Logistical Sandpiles

System Failure

Limited Control

An Extraordinarily Tight Labor Market

Employment Is More than a Simple Financial Transaction

Everything Shortage

Hedging Opportunity

New York, New York, and Dallas

At the risk of overusing a favorite metaphor, today we’ll talk about sandpiles. My past sandpile stories focused on financial crises. The same principle holds in any complex system, though. Everything works until suddenly it doesn’t. As Minsky said, stability breeds instability. Then one additional grain of sand triggers a collapse.

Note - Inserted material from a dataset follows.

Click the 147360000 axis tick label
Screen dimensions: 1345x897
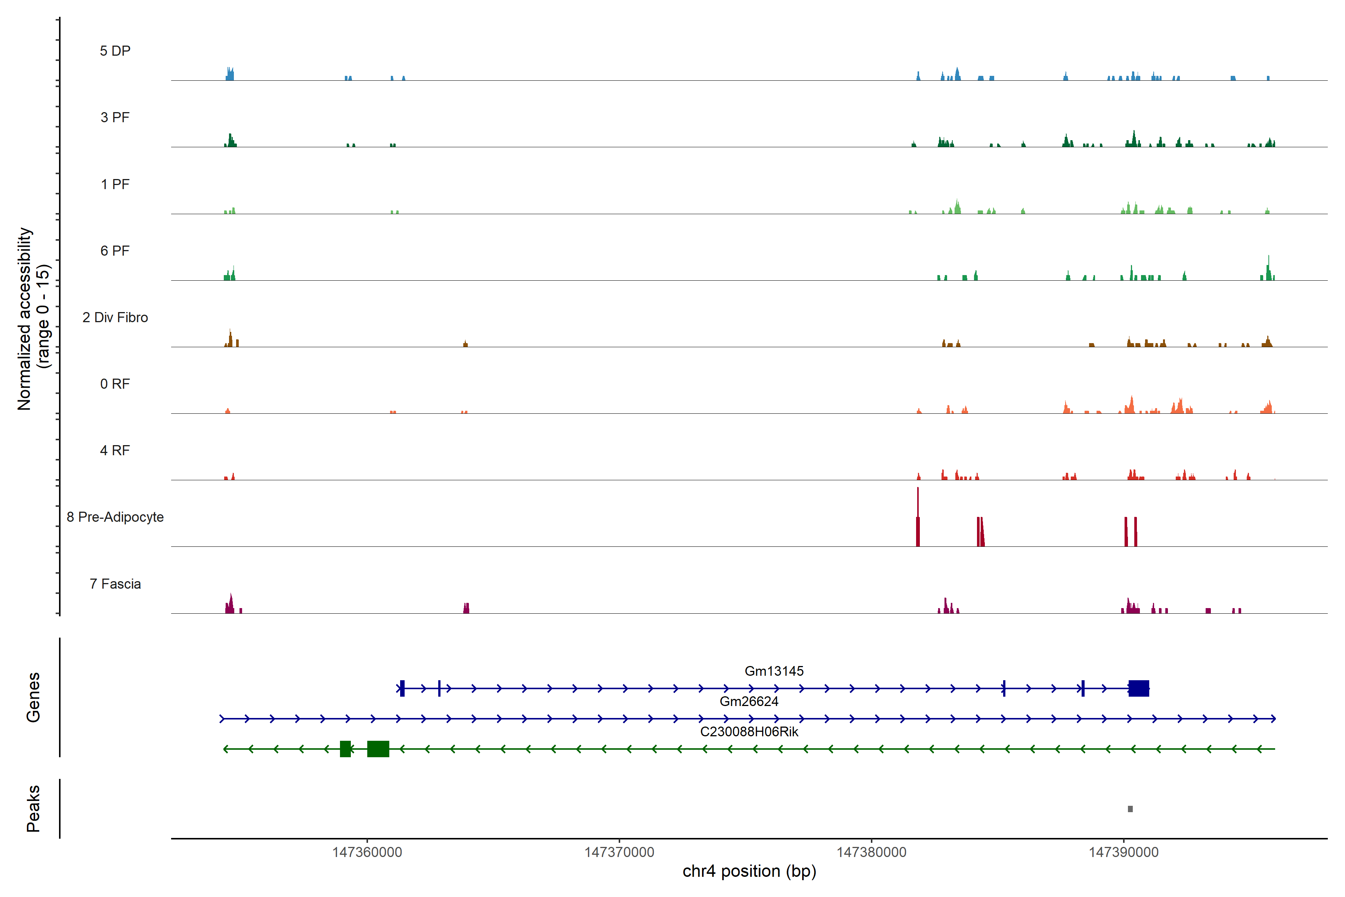click(367, 852)
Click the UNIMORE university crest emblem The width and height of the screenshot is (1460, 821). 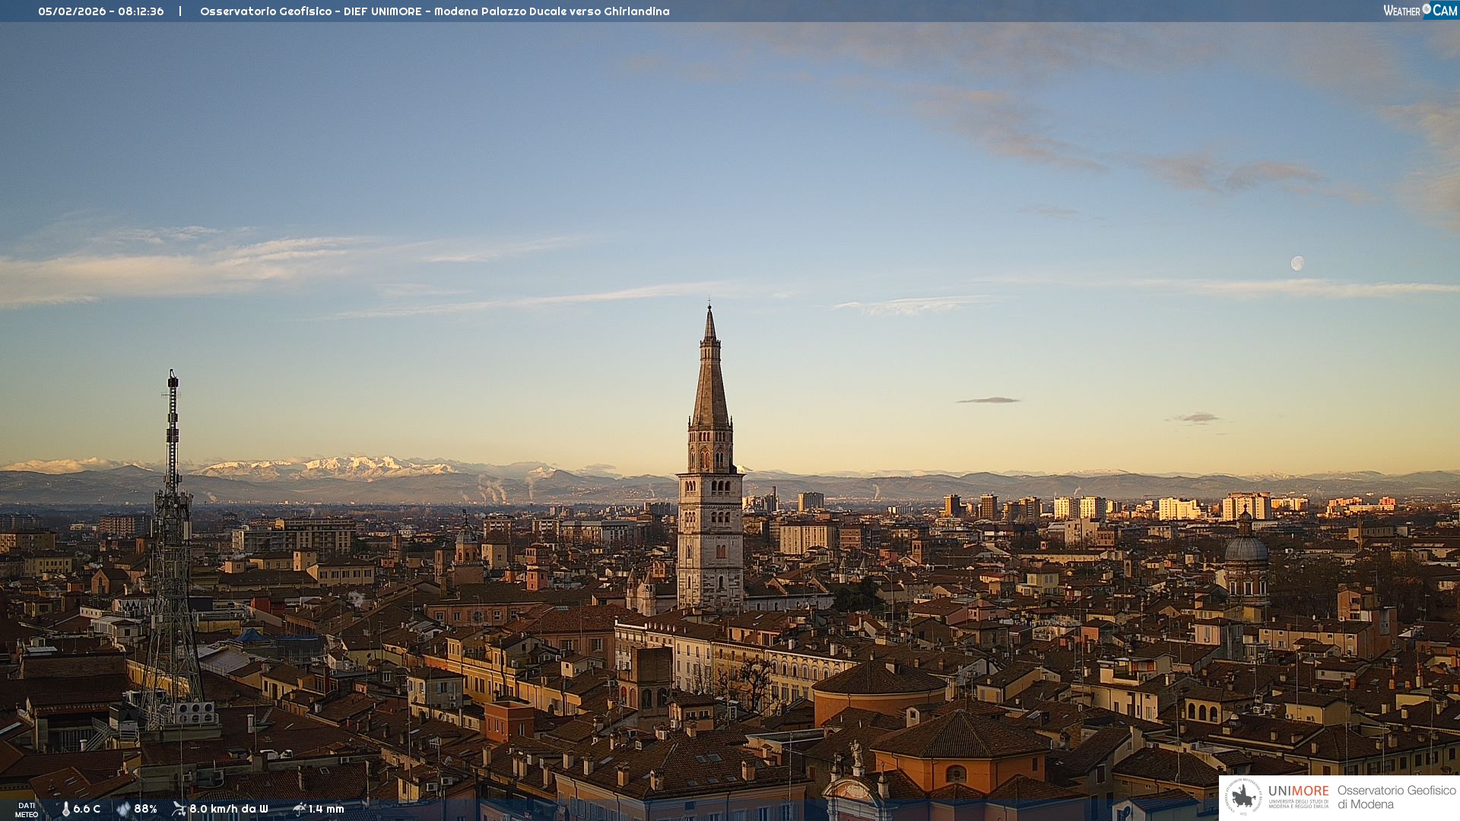[1243, 797]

Today’s financial system is complex but our logistical systems are, too. The modern economy that brings us so many wonderful goods and services is a breathtakingly complicated web of production, transportation, and storage capacity… and most important, the marvelously complex division of labor among millions of people around the world. When it all works, we (at least in the developed countries) have on-demand access to luxuries unimaginable even a few generations ago, and we regard it as normal.

The problem is complex systems are inherently fragile. The optimization that makes them cost-effective also removes the redundancies that make them resilient. Things can fall apart quickly when some unforeseen event occurs. Or an unforeseen sequence of events, which is what’s happened.

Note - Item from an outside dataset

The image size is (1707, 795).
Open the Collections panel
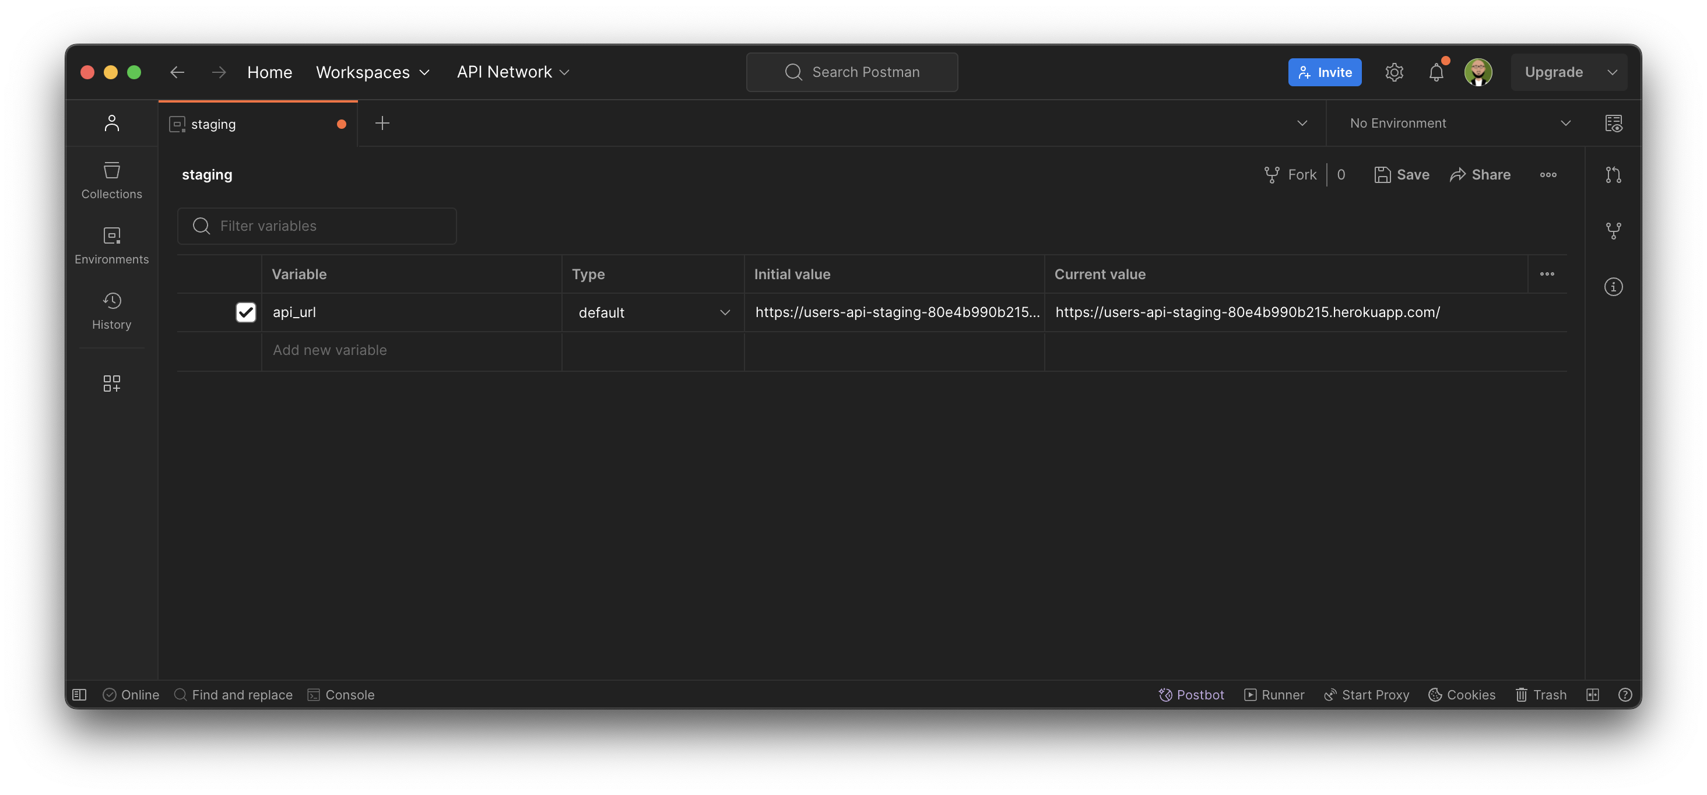pos(111,179)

The ongoing, intensifying supply chain problems are raising costs in ways that add broad inflation pressure everyone will feel. And the zeitgeist in the workplace is literally changing before our eyes. Patterns that have held since the Industrial Revolution are changing. If you’re an employer, it is frightening. If you’re a researcher, it is fascinating. And when you are a consumer, it becomes frustrating. Whether you feel it directly or not, you’re going to feel the downstream effects.